[Source data]
------------------------------------------------

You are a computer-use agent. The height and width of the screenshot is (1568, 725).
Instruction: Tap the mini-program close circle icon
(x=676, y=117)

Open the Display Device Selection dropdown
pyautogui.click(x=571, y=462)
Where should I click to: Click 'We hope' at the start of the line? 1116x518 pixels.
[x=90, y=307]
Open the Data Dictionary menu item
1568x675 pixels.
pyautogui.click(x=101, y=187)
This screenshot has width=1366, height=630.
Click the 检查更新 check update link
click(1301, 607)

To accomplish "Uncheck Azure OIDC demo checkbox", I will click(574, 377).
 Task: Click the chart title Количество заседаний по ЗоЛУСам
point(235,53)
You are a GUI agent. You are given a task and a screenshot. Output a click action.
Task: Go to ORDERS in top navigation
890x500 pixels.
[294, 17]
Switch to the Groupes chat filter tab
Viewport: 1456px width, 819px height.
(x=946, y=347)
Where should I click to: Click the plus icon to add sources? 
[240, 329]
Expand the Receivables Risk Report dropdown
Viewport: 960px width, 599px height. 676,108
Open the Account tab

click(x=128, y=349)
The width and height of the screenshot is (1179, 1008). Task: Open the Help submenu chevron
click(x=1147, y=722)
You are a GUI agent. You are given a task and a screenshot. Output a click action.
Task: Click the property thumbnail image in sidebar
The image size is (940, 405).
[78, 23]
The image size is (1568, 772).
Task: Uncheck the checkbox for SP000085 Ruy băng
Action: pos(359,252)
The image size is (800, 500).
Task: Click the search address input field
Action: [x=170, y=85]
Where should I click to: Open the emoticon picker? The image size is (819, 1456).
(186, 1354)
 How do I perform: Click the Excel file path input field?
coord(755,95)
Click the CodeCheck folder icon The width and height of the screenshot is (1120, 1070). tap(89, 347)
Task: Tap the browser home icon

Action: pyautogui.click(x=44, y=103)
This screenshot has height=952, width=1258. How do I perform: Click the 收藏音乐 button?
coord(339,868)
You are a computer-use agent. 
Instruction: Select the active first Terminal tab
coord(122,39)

------------------------------------------------

GIVEN TASK
Can you repeat the lines above word for word?

EXPECTED OUTPUT
You are a computer-use agent. The height and width of the screenshot is (1568, 725).
Instruction: Tap the mini-program close circle icon
(x=676, y=117)

Open the Display Device Selection dropdown
pyautogui.click(x=571, y=462)
Where should I click to: Click 'We hope' at the start of the line? 1116x518 pixels.
[x=90, y=307]
Open the Data Dictionary menu item
1568x675 pixels.
pyautogui.click(x=101, y=187)
This screenshot has width=1366, height=630.
Click the 检查更新 check update link
click(1301, 607)

To accomplish "Uncheck Azure OIDC demo checkbox", I will click(574, 377).
 Task: Click the chart title Количество заседаний по ЗоЛУСам
point(235,53)
You are a GUI agent. You are given a task and a screenshot. Output a click action.
Task: Go to ORDERS in top navigation
890x500 pixels.
[294, 17]
Switch to the Groupes chat filter tab
Viewport: 1456px width, 819px height.
(x=946, y=347)
Where should I click to: Click the plus icon to add sources? 
[240, 329]
Expand the Receivables Risk Report dropdown
Viewport: 960px width, 599px height. 676,108
Open the Account tab

click(x=128, y=349)
The width and height of the screenshot is (1179, 1008). Task: Open the Help submenu chevron
click(x=1147, y=722)
You are a GUI agent. You are given a task and a screenshot. Output a click action.
Task: Click the property thumbnail image in sidebar
The image size is (940, 405).
[78, 23]
The image size is (1568, 772).
Task: Uncheck the checkbox for SP000085 Ruy băng
Action: pos(359,252)
The image size is (800, 500).
Task: Click the search address input field
Action: [x=170, y=85]
Where should I click to: Open the emoticon picker? The image size is (819, 1456).
(186, 1354)
 How do I perform: Click the Excel file path input field?
coord(755,95)
Click the CodeCheck folder icon The width and height of the screenshot is (1120, 1070). tap(89, 347)
Task: Tap the browser home icon

Action: pyautogui.click(x=44, y=103)
This screenshot has height=952, width=1258. How do I perform: Click the 收藏音乐 button?
coord(339,868)
You are a computer-use agent. 
Instruction: Select the active first Terminal tab
coord(122,39)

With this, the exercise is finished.